1.2.9 病理組織學觀察 取所制備的海馬組織，固定1 d后，使用酒精脫水、二甲苯透明處理后做常規石蠟包埋，做5 μm切片，做HE染色，樹膠封片后使用光學顯微鏡觀察大鼠海馬組織病理變化。

1.2.10 Glu-DA神經遞質系統指標檢測 取1等份液氮中所保存的海馬組織，采用分光光度計檢測海馬組織中NO活性和MDA含量。采用實時熒光定量PCR法檢測海馬組織中nNOS mRNA表達量；采用HPLC-ECD法測定海馬組織中DA和Glu水平。

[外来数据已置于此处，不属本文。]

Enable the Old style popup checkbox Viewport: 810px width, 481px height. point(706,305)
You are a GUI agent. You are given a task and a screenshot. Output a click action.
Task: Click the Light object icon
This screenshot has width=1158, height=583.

1.2.11 海馬組織CREB/BDNF/TrkB信號通路蛋白表達量檢測 采用Western blot法檢測大鼠海馬組織CREB/BDNF/TrkB信號通路蛋白CREB，p-CREB，BDNF，TrkB及p-TrkB表達量，取1等份液氮中所保存的海馬組織，將所制備的海馬組織做10 000×g離心處理10 min，提取上清液，BCA進行蛋白定量檢測，DAB顯色，定量分析蛋白表達情況，內參為GAPDH。

1.3 統計學處理

采用SPSS 20.0統計軟件進行處理。計量資料采用均數±標準差描述，多組間比較采用完全隨機設計方差分析，P≤0.05為差異具有統計學意義。

2 結果

2.1 LPL基因轉染效率鑒定

如表1所示，與正常組相比，模型組、下調組LPL基因表達量降低，上調組LPL基因表達量升高，差異具有統計學意義(P<0.05)。

表1 LPL基因轉染效率鑒定

2.2 各組大鼠刻板行為評分、共計失調評分、平均逃避潛伏期、穿越原平臺位置次數比較

如表2所示，與正常組相比，模型組、下調組、上調組刻板行為評分、共計失調評分、平均逃避潛伏期升高，穿越原平臺位置次數降低，差異具有統計學意義(P<0.05)；與模型組、下調組相比，上調組刻板行為評分、共計失調評分、平均逃避潛伏期降低，穿越原平臺位置次數升高，差異具有統計學意義(P<0.05)。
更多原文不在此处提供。